Activity - For the records below, output every line from the one holding "Task: Click the 返回 back button" through the final line, unaltered, and no other lines.

[Material to process Boundary: Start]

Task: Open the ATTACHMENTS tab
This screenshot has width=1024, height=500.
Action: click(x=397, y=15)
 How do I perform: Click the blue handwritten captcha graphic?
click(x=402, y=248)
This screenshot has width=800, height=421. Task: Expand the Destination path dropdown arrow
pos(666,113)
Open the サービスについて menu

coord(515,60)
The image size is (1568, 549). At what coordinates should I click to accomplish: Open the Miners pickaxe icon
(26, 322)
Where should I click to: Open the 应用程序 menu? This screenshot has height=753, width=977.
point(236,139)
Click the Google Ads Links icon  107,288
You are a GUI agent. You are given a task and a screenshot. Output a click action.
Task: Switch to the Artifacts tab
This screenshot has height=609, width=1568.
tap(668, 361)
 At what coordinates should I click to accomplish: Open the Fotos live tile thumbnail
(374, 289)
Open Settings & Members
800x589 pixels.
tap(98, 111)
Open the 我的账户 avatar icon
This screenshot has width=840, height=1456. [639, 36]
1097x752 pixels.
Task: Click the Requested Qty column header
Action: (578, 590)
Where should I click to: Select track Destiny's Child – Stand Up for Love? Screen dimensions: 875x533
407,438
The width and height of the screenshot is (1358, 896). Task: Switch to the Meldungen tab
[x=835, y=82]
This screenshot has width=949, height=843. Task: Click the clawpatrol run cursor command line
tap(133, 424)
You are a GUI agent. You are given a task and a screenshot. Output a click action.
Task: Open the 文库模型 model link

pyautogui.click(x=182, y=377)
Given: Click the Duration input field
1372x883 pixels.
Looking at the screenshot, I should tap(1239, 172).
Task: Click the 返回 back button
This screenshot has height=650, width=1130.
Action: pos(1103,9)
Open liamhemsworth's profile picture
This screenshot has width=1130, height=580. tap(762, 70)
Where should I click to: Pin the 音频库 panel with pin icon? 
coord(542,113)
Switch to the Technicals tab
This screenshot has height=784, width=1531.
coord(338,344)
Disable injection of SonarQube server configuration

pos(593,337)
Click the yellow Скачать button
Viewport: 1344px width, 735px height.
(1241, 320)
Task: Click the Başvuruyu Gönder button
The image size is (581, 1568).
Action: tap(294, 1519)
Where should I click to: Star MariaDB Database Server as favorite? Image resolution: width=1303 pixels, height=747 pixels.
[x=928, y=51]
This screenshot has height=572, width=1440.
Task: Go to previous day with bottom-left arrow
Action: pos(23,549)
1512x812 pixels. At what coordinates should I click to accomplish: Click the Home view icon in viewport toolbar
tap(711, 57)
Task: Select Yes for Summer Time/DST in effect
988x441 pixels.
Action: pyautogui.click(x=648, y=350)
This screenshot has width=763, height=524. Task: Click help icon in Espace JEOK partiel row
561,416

[Material to process Boundary: End]

Expected answer -
Task: Click the 返回 back button
This screenshot has height=650, width=1130.
Action: pos(1103,9)
Open liamhemsworth's profile picture
This screenshot has width=1130, height=580. tap(762, 70)
Where should I click to: Pin the 音频库 panel with pin icon? 
coord(542,113)
Switch to the Technicals tab
This screenshot has height=784, width=1531.
coord(338,344)
Disable injection of SonarQube server configuration

pos(593,337)
Click the yellow Скачать button
Viewport: 1344px width, 735px height.
(1241, 320)
Task: Click the Başvuruyu Gönder button
The image size is (581, 1568).
Action: tap(294, 1519)
Where should I click to: Star MariaDB Database Server as favorite? Image resolution: width=1303 pixels, height=747 pixels.
[x=928, y=51]
This screenshot has height=572, width=1440.
Task: Go to previous day with bottom-left arrow
Action: pos(23,549)
1512x812 pixels. At what coordinates should I click to accomplish: Click the Home view icon in viewport toolbar
tap(711, 57)
Task: Select Yes for Summer Time/DST in effect
988x441 pixels.
Action: pyautogui.click(x=648, y=350)
This screenshot has width=763, height=524. Task: Click help icon in Espace JEOK partiel row
561,416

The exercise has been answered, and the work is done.